Updated: October 28, 2020 06:13 PM
Created: October 28, 2020 05:44 PM
ALBUQUERQUE, N.M. — As COVID cases continue to grow across the state, so is the concern over hospital capacity.
"My alarm is not so much with how full a hospital is on any given day, but just that the community in general isn't consistently following the things that could help them be heroes,” said Dr. Denise A. Gonzales, with Presbyterian Hospital.
Dr. Gonzales said hospitals will continue to make adjustments to be ready for whatever comes next.
"We as an organization, at Presbyterian, are really very well prepared for that because we trained, we established what processes are going to be, we have a great supply chain in terms of ensuring that we have sufficient PPE for all of our staff,” she said.

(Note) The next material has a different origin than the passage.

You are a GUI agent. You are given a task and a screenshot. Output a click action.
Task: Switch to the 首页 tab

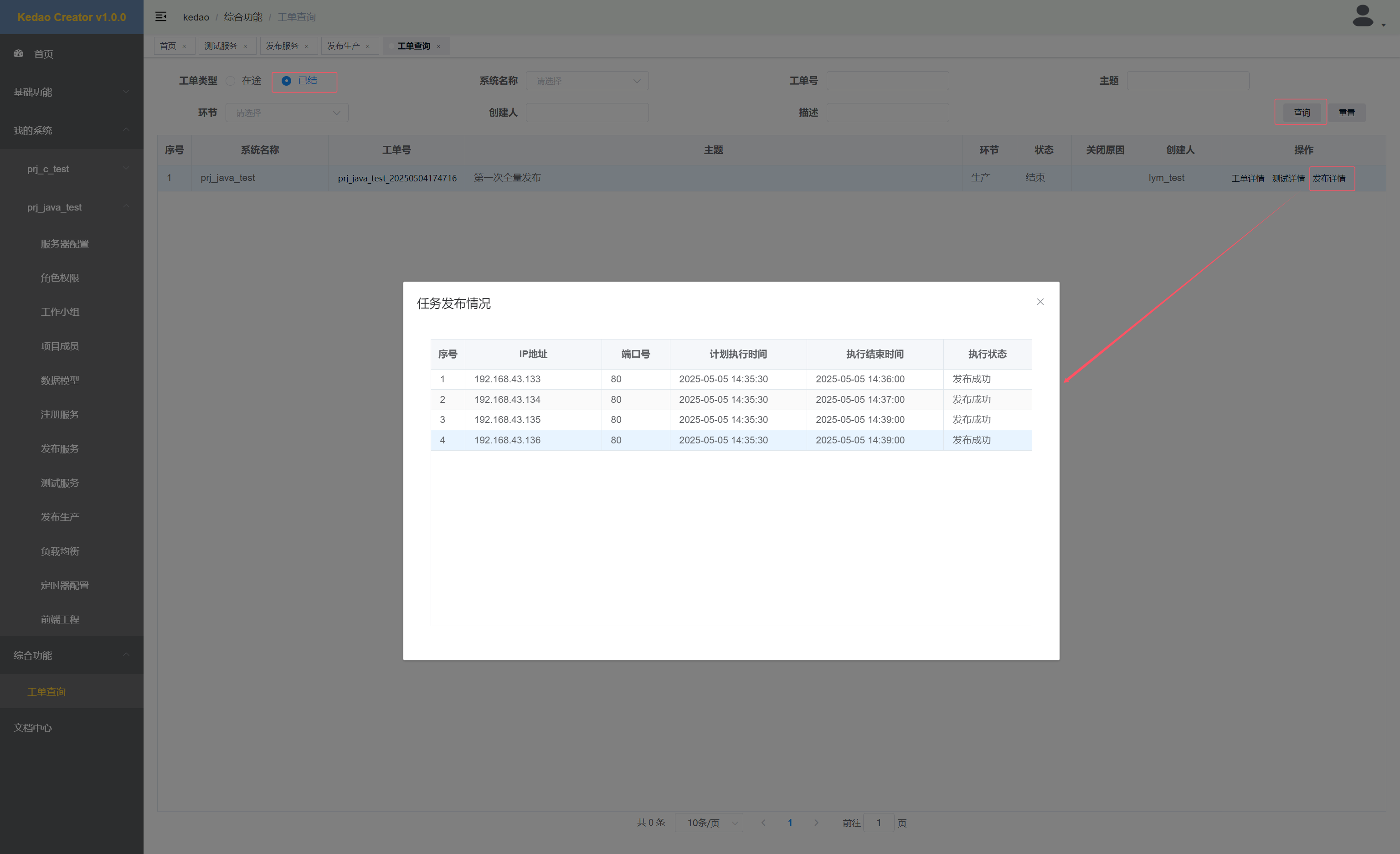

According to a Wednesday COVID update from the state, 313 people are currently hospitalized with COVID-19. Officials also said 78 percent of hospital beds are full and 79 percent of ICU beds are full. While the occupied beds are not solely for COVID patients, filling up hospitals could have other consequences.
"Then you don't have access for other things that you need medical care for. Very important things like giving birth, bringing in a new life. If the hospital is full, then it's hard to do that,” Dr. Gonzales said.
The governor’s office is reminding New Mexicans to take the virus seriously. Dr. Gonzales said she's confident they'll be ready to handle things at Presbyterian, but would prefer not to test those limits.
"But, ultimately, we would like to not have to do this. We would like for everyone in New Mexico to practice social distancing, wear masks, do good hand hygiene so that we don't have to put these things in-place,” Dr. Gonzales said.
Presbyterian said they’re currently treating 94 COVID patients. At Lovelace, 53 COVID patients are receiving care and UNM Hospital said 10 percent of their patients are battling the virus.